1. Ask them to explain the joke
Last weekend, author Heather Thompson Day posted a tweet that immediately went viral:
“When I was 19 my boss said I should be a phone sex operator & laughed. I said ‘I don’t get it’ He said ‘it’s a joke’ I said ‘explain it to me’ & that’s how I learned that once sexual harassers have to explain why their inappropriate jokes are funny, they stop laughing.”
While we love this approach for someone who is on the receiving end of an offensive or harassing joke, it’s also something for allies to keep in their back pockets. A phrase to pull out when we hear an inappropriate joke, regardless of whether someone within earshot is personally offended or not.
“I don’t get it. Please explain the joke to me.”
2. Assume trade show booth staffers have expertise
At the MSIgnite conference last week, Microsoft employee Sonia Cuff witnessed an all-too-common phenomenon:
“Today at a booth when the female staffer said ‘Do you have a question?’ the male attendee said ‘Yes, but it’s a technical one.’”
Allies, let’s assume that someone working in the booth at a trade show has technical expertise in their products and can answer your questions. Even if they don’t fit the mold of what you think a technical expert might look like.
3. Share your questions before the interview
To set up candidates for success, consider sending them the questions you plan to ask ahead of time. Give them time to think, prepare, and provide an insightful answer. While this approach is especially important to candidates on the autism spectrum, it can be helpful to anyone.
For example, we heard from Dr. Jennifer M. Gómez, an Assistant Professor in clinical psychology at Wayne State University. She publishes interview questions to help all applicants be on equal footing in preparing for the campus visit:
“Questions I will ask applicants to our clinical psychology Ph.D. program are posted on jmgomez.org under the Prospective Students section. I am not looking for who has the most in-grouped privilege. I want creative thinkers, hard workers, research fit/extension, etc.”
We love it!
4. Don’t ignore someone with a disability
Catalyst, a global non-profit focused on building workplaces that work for women, published an infographic on being inclusive when talking to someone with a disability. It’s full of examples of what to avoid saying, and what to say instead. While the entire graphic is worth checking out, we do have a favorite…
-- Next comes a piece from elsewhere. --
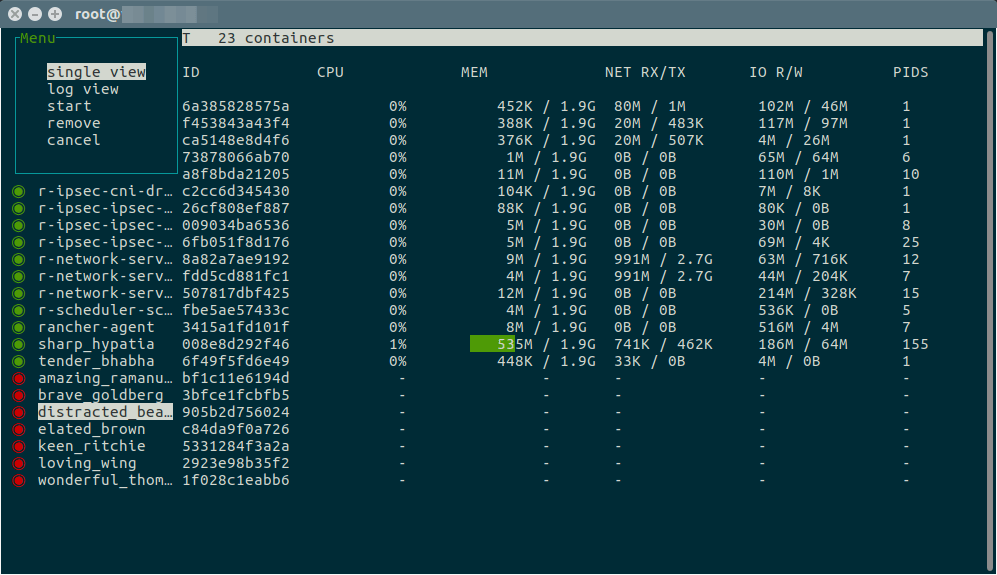Click red status icon beside loving_wing
The image size is (997, 575).
click(x=18, y=463)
Afraid of saying the wrong thing to a colleague with a disability, we might stay silent. As Catalyst points out, intentionally or unintentionally overlooking or being fearful of a person’s disability can feel dehumanizing. Instead of saying nothing, they recommend a simple, “Hi, how are you?”
5. Don’t ask “Why aren’t you drinking?”
Before we know it, the holiday party season will be here. Here’s a friendly P.S.A.: Don’t ask someone why they’re opting for a non-alcoholic beverage.
There are myriad reasons someone might choose not to drink alcohol, including religious, age-related, pregnancy, addiction, and medical reasons. Additionally, some people might not want to get buzzed or just don’t like alcohol! Absolutely none of these reasons are anyone’s business, and not drinking shouldn’t make someone feel different from the group. Or that they don’t belong at the party.